Das Prinzip, das Decartes anwendet, ist ziemlich pedantisch: Woran man auch nur den geringsten Zweifel anmelden kann, das fliegt raus. Wenn 0,0001% Zweifel möglich sind, dann ist es aus für die betreffende Behauptung. Der Zweifel, der dabei vorgebracht werden darf, unterliegt selbst aber strenger Rationalität. Beliebiges Herumzweifeln ist nicht drin. So ein bequemes Herumgeeier à la "Es könnte ja auch alles ganz anders sein", das zählt für Descartes nicht. Für den Zweifel gilt das Kausalprinzip: Es muss jeweils eine hinreichende mögliche Ursache für den Zweifel aufgezeigt werden (dahinter steckt die interessante und gar nicht so einfach zu beantwortende Frage: Warum können wir eigentlich irren?). Und wenn Sie sich die 1. Meditation schonmal angeguckt haben, wird Ihnen aufgefallen sein, wie schwierig so ein rationaler Zweifel ist.
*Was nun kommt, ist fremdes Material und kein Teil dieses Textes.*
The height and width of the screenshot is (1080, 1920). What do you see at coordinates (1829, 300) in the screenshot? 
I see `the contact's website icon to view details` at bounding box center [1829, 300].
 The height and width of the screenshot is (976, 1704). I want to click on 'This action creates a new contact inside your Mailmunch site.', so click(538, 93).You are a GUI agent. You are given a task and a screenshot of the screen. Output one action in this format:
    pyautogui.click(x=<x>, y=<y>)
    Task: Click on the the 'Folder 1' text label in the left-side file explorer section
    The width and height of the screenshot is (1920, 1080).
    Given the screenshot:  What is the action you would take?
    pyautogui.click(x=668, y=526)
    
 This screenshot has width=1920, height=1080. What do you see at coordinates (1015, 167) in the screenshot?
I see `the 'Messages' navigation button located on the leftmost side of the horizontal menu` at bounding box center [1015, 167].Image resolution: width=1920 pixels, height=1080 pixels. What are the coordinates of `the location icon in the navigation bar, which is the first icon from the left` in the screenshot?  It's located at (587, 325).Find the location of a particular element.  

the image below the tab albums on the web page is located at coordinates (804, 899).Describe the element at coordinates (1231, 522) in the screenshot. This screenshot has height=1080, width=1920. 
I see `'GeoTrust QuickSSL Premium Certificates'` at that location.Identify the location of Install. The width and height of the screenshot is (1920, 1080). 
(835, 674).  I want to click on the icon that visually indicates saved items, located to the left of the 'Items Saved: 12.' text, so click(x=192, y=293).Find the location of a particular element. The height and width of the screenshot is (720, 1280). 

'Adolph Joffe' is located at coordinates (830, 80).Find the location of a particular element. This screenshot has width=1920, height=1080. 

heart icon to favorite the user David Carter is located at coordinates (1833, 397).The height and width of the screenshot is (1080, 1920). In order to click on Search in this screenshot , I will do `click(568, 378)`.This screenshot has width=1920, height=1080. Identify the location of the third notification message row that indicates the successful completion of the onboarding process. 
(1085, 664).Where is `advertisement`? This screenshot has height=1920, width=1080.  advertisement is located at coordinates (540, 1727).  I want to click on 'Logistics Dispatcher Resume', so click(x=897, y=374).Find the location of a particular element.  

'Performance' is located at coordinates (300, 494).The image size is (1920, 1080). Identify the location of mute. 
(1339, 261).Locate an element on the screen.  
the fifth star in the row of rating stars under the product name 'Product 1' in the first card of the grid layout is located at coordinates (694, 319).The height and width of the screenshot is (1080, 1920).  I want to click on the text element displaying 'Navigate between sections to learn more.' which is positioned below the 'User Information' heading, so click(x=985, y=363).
Es ist gar nicht so leicht, alles Mögliche sinnvoll anzuzweifeln, Descartes muss ziemlich schwere Geschütze auffahren (z.B. den genius malignus, das Matrix-Szenario). Doch dazu im nächsten Text, ich brauche jetzt erstmal eine Pause.

Eine Frage gleich zum Vordenken: Wie ist es eigentlich mit den rationalen Gründen für den Zweifel selbst, sind die auch bezweifelbar? Wenn ja, dann wäre das recht misslich für das Unterfangen, denn dann ist der Zweifel bezweifelbar, also obsolet.

Footnote: Hier unten in dem Progress-Balken sind die Seitenzahlen der zweisprachigen Reclam-Ausgabe angegeben.